_Action item_
Only lines containing "arrows" belong in the answer, each copied from the entries below.

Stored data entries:
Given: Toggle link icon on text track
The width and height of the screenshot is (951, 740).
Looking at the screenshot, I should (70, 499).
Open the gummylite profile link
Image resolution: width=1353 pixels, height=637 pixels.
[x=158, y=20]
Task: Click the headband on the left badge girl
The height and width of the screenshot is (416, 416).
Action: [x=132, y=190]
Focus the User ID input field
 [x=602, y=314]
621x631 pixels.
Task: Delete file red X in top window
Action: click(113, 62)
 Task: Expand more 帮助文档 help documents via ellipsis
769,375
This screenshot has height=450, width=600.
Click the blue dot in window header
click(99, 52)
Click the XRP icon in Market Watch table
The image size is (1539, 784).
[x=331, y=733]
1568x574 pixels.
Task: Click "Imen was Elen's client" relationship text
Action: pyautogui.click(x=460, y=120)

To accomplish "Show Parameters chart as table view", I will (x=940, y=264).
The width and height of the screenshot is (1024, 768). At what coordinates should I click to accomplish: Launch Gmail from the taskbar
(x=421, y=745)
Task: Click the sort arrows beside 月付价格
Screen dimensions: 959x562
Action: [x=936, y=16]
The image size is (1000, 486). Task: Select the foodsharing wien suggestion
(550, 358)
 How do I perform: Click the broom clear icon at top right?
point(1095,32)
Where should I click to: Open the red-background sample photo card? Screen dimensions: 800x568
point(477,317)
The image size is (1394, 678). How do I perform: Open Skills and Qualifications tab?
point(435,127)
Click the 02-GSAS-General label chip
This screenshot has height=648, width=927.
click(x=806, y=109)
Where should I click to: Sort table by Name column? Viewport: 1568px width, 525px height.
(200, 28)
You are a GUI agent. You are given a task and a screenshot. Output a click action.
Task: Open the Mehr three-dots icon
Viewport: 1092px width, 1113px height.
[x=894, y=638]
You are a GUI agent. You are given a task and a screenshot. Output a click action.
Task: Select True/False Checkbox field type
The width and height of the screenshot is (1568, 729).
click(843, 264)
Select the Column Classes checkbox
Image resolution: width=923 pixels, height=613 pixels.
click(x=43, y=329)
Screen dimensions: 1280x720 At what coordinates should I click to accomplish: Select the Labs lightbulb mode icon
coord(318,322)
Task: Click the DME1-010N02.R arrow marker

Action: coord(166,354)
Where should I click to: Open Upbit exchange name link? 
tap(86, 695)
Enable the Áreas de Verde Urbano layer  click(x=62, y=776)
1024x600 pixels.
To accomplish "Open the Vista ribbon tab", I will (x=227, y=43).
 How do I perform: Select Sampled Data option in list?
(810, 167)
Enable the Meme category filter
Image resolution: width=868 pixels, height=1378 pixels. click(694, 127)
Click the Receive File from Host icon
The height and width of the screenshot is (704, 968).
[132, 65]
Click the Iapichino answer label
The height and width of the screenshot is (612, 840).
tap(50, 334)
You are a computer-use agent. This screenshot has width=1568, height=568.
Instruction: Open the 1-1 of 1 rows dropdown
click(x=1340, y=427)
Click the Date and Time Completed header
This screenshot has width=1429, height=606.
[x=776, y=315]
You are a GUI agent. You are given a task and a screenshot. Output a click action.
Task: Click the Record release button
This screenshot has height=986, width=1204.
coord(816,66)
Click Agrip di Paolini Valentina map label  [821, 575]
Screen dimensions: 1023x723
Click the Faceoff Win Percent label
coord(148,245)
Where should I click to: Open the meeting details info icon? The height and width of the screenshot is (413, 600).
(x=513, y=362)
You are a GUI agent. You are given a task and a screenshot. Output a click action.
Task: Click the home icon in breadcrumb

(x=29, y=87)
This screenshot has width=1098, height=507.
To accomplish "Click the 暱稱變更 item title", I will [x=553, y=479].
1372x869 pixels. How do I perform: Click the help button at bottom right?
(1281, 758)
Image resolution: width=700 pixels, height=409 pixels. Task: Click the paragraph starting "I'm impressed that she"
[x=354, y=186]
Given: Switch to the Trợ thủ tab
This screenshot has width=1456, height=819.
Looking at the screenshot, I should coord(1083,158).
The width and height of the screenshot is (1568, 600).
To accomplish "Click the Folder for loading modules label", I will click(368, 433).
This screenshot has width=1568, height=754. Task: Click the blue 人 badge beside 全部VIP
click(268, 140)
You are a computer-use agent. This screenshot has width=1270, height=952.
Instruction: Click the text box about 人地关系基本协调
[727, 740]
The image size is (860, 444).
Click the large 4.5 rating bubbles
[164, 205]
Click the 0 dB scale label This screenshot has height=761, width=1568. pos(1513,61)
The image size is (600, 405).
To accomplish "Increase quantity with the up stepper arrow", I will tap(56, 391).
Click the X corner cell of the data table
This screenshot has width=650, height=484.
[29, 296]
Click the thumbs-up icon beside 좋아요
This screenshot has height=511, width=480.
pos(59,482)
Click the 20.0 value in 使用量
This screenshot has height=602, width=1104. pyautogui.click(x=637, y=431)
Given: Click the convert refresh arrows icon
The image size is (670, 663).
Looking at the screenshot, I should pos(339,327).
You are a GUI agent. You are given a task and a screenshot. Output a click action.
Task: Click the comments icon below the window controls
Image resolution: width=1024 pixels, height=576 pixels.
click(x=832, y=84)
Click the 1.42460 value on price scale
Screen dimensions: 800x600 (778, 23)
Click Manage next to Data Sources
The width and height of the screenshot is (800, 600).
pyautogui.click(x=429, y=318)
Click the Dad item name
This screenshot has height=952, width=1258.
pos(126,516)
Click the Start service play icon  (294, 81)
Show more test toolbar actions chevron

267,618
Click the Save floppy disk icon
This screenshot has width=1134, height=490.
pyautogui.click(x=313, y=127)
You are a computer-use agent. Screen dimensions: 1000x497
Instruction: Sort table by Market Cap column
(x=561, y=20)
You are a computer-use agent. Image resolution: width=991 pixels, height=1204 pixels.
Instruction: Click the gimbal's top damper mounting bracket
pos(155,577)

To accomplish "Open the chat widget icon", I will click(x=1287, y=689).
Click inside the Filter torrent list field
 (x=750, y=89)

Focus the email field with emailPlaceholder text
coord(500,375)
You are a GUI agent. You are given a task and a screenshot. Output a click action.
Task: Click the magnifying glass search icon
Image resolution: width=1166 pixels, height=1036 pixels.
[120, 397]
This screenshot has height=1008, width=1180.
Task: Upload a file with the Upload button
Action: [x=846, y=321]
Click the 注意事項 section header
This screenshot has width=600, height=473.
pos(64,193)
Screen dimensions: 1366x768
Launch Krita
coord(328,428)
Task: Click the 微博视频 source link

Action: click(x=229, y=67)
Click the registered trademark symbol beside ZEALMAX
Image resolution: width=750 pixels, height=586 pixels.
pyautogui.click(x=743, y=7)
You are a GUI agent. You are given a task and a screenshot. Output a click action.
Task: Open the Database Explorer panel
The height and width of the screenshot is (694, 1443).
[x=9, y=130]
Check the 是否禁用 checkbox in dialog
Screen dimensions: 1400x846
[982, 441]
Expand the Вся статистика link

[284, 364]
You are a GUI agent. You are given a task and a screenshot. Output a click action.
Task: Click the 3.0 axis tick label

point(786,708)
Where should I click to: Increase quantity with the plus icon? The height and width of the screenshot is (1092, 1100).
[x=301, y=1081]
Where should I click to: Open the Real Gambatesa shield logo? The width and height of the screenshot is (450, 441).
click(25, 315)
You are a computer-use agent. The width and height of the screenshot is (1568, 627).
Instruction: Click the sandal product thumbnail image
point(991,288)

_Expected answer_
Task: Click the sort arrows beside 月付价格
Given: Click the convert refresh arrows icon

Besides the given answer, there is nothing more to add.